▶ What you will do
Reproduce the entries below verbatim, from the line containing "Identify the location of the text" through the line containing "(1760, 196).", with both lines included.
■ ■ ■ ■
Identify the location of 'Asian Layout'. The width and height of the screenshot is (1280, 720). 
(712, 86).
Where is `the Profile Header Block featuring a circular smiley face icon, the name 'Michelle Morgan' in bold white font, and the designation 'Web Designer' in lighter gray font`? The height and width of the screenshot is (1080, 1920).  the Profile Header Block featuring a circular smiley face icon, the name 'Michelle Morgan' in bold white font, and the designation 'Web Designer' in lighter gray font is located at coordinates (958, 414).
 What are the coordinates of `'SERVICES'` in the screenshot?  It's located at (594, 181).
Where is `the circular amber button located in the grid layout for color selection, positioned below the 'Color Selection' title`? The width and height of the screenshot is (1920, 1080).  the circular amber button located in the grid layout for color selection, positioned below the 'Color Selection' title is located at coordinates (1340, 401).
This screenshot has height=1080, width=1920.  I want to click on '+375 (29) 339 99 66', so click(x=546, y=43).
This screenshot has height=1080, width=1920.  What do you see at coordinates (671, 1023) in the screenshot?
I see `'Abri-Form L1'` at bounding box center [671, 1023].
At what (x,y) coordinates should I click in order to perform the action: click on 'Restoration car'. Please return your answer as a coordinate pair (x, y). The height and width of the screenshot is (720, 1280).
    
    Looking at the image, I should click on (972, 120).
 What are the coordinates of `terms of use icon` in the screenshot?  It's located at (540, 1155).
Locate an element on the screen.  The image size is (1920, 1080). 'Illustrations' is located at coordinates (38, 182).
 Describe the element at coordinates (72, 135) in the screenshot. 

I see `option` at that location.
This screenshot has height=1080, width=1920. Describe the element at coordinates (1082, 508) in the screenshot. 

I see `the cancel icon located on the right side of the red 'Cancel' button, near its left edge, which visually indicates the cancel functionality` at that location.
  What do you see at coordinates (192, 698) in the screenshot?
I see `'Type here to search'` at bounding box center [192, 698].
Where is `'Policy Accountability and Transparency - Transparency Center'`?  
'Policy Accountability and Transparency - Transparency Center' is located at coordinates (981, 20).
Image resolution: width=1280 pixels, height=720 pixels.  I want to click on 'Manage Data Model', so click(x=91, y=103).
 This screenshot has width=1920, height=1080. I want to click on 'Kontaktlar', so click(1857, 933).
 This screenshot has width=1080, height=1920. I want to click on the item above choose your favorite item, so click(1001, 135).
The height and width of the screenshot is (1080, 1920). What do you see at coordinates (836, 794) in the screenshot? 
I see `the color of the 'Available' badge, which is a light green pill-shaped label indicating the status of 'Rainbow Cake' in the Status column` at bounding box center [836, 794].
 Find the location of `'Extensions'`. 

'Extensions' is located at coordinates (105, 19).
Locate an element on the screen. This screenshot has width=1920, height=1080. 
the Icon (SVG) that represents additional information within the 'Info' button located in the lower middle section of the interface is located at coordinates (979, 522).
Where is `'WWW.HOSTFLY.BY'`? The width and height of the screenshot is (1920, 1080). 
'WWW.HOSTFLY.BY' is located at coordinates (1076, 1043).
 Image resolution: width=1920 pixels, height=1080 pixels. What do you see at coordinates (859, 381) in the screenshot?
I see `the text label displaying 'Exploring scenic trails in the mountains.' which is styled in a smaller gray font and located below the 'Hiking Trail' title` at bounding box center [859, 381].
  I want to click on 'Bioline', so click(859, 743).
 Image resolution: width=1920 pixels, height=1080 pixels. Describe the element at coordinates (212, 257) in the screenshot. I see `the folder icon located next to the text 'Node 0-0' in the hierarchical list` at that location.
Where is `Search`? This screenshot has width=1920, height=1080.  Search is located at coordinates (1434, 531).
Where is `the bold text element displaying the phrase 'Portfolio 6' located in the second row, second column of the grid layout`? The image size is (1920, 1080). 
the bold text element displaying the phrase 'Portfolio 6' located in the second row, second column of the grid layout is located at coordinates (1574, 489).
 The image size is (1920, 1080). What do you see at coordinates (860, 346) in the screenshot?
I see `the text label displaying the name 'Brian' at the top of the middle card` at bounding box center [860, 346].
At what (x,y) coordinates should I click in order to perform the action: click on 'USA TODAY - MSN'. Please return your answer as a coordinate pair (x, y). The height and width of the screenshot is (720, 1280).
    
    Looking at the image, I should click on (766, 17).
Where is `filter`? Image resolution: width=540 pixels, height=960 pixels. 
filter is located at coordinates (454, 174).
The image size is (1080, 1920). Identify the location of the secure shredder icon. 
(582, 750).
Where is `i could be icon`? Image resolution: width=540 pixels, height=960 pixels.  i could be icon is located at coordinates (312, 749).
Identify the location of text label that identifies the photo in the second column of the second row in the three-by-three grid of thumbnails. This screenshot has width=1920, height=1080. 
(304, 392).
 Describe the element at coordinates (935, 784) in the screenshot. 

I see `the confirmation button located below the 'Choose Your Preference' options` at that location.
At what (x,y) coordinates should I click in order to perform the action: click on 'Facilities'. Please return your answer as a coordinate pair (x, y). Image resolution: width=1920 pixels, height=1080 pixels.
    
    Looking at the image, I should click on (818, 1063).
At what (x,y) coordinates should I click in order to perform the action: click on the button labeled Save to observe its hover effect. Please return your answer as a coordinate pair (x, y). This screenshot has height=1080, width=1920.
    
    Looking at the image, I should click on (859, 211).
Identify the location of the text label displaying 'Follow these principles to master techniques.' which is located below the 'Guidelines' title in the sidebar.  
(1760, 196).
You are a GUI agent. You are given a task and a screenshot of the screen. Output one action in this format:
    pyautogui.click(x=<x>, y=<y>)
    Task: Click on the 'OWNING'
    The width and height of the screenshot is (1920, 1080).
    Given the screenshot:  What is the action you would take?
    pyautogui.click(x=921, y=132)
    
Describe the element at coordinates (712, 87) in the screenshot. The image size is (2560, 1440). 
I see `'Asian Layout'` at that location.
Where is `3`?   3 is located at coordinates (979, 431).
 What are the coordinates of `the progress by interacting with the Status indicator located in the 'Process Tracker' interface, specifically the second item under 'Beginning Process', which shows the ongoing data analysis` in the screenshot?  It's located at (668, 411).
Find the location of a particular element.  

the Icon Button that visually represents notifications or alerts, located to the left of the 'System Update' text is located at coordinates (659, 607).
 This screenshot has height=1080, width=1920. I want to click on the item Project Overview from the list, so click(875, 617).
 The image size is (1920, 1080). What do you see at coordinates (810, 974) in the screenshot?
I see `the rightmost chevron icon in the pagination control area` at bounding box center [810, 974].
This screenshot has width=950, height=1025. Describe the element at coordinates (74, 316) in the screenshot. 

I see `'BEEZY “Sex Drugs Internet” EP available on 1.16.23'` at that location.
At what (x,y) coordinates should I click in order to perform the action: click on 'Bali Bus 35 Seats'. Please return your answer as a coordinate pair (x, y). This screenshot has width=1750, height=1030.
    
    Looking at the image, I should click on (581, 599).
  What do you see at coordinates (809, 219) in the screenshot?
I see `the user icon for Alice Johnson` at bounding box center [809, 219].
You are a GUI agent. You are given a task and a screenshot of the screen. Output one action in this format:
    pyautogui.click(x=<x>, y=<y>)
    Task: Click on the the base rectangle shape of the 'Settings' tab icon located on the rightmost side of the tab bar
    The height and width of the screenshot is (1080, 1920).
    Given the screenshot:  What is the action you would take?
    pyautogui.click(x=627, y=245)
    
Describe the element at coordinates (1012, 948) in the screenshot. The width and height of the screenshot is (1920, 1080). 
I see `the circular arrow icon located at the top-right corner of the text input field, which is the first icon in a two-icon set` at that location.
■ ■ ■ ■
▶ Expected output
Identify the location of the text label displaying 'Follow these principles to master techniques.' which is located below the 'Guidelines' title in the sidebar.  
(1760, 196).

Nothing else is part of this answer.